YOUR GOAL: Render each line of the data below as a JSON list of strings, one string per line, with blank lines skipped. Leave the pictures out of the answer.
□ □ □
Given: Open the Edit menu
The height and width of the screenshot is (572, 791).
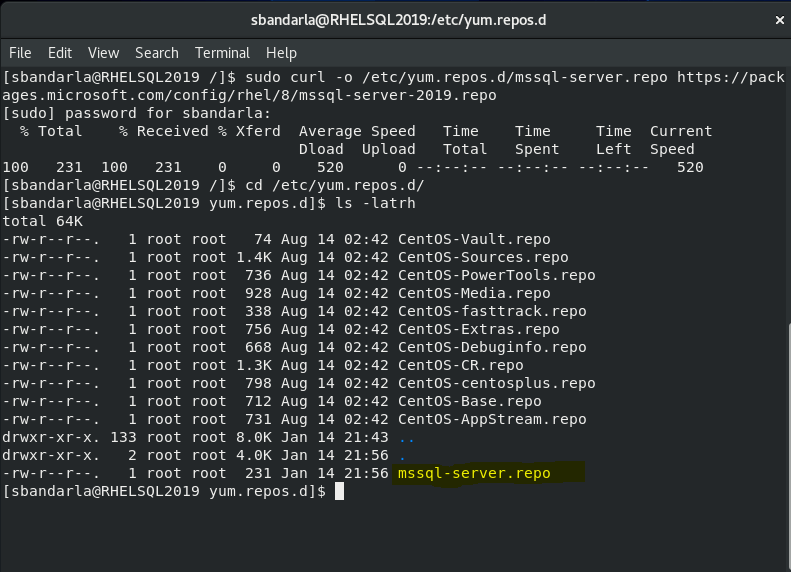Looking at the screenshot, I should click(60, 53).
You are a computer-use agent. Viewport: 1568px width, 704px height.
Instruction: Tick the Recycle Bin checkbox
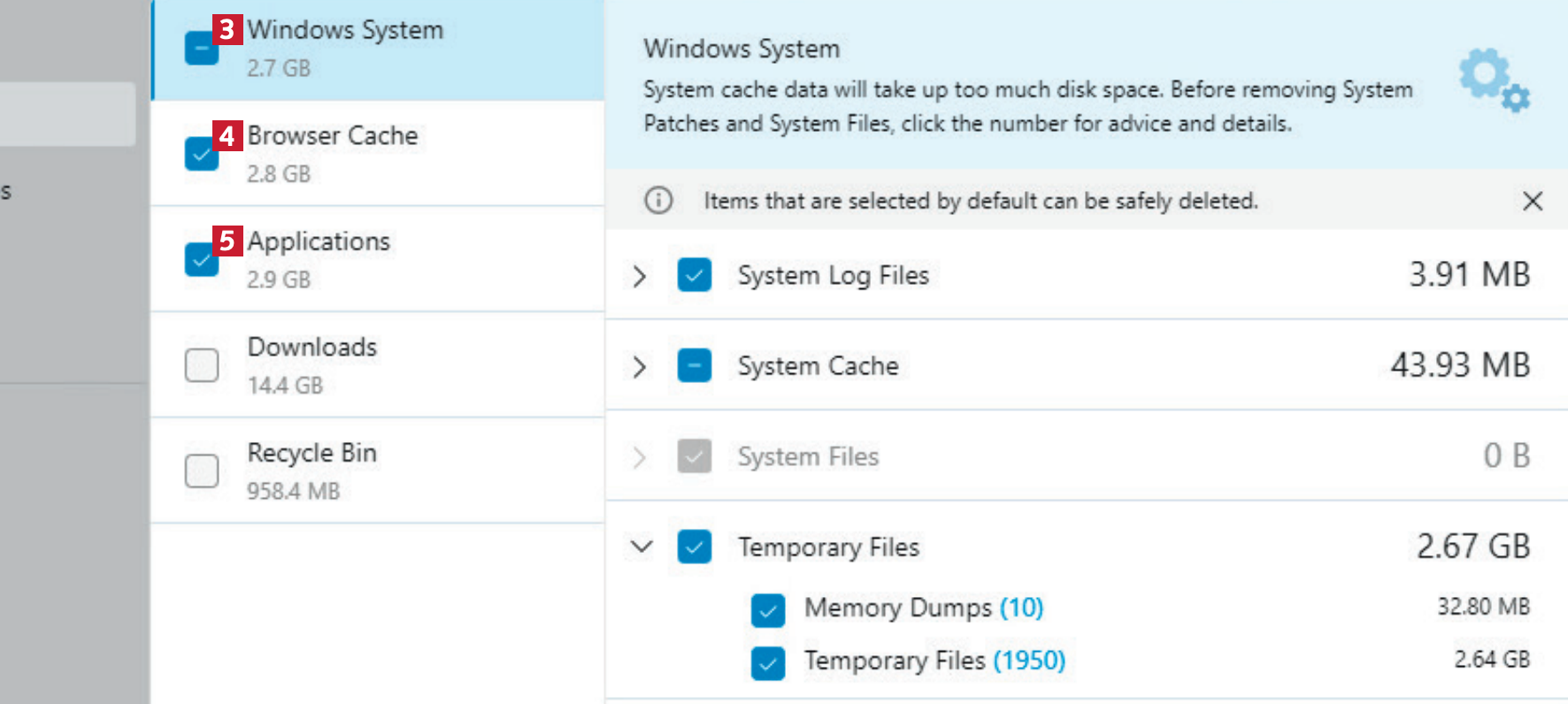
□ □ □
THE RESULT:
[
  "Given: Open the Edit menu",
  "The height and width of the screenshot is (572, 791).",
  "Looking at the screenshot, I should click(60, 53).",
  "You are a computer-use agent. Viewport: 1568px width, 704px height.",
  "Instruction: Tick the Recycle Bin checkbox"
]